3. Auch während der Amtszeit von Präsident Dmitrij Medwedew erhielt der FSB gefährlich viel Macht. Medwedew unterschrieb 2010 ein Gesetz, nach dem der Geheimdienst Verwarnungen aussprechen darf, wenn "Handlungen von Personen die Bedingungen für Verbrechen erfüllen".

Mit anderen Worten: Der FSB konnte damit einfach unabhängige Journalisten und oppositionelle Gruppen einschüchtern. Die vage Formulierung der Verordnung öffnete damals Tür und Tor für einen Gesetzesmissbrauch.

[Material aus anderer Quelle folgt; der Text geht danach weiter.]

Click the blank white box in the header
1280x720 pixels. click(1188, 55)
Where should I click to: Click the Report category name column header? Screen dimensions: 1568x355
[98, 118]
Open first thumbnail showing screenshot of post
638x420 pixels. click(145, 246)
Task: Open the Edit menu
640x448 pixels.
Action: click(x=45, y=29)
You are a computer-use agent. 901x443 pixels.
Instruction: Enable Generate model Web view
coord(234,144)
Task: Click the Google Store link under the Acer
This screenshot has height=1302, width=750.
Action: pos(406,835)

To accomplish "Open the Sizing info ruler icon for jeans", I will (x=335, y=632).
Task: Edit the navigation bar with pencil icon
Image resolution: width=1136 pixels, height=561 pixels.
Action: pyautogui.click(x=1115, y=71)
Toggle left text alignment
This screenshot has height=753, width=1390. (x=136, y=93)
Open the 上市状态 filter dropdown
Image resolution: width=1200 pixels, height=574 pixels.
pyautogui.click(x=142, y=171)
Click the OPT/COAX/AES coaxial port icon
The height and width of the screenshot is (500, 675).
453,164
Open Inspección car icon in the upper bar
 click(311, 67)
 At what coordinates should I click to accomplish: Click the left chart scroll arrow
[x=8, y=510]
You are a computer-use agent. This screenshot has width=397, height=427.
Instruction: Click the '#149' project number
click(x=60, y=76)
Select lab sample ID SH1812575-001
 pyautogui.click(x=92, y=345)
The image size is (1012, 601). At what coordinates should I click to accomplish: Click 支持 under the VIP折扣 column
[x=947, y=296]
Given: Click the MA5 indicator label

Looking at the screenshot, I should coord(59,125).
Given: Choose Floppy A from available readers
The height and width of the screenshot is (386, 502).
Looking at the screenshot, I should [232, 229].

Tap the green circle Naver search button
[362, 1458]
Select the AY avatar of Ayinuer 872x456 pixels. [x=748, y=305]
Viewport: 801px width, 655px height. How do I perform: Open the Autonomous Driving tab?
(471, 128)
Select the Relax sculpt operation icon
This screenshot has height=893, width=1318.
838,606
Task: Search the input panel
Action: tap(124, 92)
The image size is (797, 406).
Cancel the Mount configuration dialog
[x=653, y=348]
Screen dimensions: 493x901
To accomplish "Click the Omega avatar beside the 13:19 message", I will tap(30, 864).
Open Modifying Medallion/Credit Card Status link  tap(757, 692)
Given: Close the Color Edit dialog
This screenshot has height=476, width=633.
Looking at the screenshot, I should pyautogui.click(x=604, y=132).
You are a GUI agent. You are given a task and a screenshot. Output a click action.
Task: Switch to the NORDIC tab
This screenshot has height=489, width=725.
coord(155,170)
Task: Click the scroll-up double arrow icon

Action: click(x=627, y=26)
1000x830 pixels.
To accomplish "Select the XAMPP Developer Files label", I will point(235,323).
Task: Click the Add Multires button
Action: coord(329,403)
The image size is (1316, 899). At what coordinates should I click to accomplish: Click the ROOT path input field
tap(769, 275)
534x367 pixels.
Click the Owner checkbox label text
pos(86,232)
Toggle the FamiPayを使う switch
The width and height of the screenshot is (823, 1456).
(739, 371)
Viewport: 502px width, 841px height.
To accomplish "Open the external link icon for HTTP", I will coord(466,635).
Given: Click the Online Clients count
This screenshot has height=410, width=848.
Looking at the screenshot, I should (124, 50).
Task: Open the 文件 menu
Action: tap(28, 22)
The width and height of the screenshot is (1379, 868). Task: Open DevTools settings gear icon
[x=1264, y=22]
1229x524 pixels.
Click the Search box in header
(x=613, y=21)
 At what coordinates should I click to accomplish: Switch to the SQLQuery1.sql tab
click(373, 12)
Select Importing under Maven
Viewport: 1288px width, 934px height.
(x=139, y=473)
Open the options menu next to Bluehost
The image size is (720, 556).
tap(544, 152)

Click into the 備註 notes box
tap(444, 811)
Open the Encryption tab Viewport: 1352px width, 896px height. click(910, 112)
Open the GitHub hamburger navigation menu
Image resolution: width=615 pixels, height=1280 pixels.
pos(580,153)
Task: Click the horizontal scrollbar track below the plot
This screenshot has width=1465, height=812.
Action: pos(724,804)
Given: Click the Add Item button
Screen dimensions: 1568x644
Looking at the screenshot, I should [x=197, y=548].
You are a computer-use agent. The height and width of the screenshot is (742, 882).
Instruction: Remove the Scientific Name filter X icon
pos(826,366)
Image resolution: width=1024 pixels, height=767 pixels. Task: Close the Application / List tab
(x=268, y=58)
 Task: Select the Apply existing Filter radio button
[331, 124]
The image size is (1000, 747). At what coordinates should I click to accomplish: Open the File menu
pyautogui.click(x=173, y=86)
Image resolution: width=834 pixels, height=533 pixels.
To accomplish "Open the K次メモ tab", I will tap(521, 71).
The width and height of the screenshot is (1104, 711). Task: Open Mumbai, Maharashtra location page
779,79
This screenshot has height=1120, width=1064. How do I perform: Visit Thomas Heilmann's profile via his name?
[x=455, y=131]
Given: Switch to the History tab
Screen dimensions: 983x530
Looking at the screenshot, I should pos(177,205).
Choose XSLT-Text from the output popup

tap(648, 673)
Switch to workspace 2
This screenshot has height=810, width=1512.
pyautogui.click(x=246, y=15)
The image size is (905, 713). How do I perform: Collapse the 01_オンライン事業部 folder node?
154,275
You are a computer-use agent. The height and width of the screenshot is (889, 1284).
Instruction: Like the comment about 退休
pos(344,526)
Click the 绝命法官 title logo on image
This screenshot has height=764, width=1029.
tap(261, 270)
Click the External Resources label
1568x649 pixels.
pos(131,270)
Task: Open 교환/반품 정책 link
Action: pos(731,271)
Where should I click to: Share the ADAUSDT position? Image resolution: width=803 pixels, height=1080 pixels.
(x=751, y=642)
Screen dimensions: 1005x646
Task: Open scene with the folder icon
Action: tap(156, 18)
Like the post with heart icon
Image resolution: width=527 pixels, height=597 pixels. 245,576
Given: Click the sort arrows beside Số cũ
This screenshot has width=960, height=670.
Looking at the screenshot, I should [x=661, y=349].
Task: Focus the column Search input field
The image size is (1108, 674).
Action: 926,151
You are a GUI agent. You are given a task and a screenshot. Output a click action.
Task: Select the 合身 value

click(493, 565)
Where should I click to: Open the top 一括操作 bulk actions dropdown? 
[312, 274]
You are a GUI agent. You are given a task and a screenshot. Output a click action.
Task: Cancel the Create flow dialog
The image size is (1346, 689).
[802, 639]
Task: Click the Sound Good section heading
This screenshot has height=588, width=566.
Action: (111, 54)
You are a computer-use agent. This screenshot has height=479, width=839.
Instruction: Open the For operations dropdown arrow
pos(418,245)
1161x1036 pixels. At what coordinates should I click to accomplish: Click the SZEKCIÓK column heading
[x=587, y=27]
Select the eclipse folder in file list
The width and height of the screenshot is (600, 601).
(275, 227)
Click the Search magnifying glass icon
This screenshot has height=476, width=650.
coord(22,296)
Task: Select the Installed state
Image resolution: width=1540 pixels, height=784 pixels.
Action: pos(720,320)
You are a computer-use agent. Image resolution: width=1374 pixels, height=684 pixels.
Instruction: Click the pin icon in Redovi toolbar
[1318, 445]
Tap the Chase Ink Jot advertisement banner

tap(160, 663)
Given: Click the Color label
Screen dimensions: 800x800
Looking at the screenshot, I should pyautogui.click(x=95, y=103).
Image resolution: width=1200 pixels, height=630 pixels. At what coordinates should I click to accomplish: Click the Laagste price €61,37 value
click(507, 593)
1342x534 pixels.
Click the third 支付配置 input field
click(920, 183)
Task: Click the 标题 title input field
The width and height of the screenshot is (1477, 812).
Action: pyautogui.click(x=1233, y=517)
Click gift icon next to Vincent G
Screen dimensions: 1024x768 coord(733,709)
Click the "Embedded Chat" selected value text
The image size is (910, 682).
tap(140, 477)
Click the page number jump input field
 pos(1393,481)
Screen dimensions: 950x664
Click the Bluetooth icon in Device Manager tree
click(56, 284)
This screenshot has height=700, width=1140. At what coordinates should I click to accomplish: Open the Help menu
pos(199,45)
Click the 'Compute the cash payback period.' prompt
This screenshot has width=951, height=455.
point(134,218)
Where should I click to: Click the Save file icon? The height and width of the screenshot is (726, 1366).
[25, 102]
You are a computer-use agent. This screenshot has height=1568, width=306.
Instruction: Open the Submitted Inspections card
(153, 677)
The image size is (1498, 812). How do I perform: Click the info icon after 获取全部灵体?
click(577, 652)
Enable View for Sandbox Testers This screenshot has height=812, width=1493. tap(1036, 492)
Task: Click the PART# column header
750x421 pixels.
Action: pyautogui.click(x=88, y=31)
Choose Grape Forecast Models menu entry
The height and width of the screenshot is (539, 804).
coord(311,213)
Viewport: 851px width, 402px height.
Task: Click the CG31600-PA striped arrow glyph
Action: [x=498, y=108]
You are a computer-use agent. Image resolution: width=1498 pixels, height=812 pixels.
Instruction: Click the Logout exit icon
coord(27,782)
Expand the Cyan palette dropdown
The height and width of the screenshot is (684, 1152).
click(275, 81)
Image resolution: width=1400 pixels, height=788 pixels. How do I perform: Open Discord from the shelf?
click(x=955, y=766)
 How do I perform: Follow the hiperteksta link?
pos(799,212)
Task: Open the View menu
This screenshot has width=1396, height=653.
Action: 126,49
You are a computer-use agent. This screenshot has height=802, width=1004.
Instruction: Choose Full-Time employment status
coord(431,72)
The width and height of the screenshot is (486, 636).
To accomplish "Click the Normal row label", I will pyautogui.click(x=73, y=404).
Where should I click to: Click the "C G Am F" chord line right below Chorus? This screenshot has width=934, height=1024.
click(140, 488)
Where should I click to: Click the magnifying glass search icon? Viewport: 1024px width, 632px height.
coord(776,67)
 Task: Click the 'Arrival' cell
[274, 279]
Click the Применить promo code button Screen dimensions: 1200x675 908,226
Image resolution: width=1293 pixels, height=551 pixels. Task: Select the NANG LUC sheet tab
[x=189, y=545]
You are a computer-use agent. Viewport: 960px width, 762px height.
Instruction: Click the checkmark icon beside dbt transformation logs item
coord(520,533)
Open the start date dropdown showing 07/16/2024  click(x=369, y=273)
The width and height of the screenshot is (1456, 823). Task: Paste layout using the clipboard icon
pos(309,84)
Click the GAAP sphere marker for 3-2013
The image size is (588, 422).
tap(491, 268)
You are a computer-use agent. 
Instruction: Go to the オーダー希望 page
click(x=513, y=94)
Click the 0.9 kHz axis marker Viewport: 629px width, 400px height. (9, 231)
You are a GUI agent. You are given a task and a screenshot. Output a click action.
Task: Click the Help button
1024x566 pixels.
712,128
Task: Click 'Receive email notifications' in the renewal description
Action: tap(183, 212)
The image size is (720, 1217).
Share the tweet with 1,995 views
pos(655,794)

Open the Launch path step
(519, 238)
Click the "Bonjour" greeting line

4. Schon 1993 war laut "Spiegel Online" ein Gesetz in Kraft getreten, laut dem russische Forscher eine Erlaubnis des Geheimdienstes benötigten, bevor sie Ergebnisse publizieren durften, die militärisch oder wirtschaftlich wichtig sein könnten. Dabei sei es hauptsächlich um Waffenentwicklungen gegangen, schrieb das Nachrichten-Portal.

Im Mai des vergangenen Jahres habe Putin das Gesetz sogar noch erweitert. Damit sollte es auch diejenigen Forschungsfelder umfassen, auf deren Basis neue Produkte entstehen könnten.

Seitdem kritisieren Wissenschaftler, dass ihre Universitäten verlangten, sie sollten ihre Veröffentlichungen genehmigen lassen, berichtete das britische Wissenschaftsmagazin "Nature". Kein Wunder: An jeder russischen Universität finde sich jemand vom FSB, zitiert "Nature" Viacheslav Shuper von der Russischen Akademie der Wissenschaften in Moskau.

5. 2013 war bekannt geworden, dass Putins Geheimdienst einen Teil des Personals in der deutschen Botschaft in Moskau unter Druck gesetzt hat, um an Informationen zu gelangen.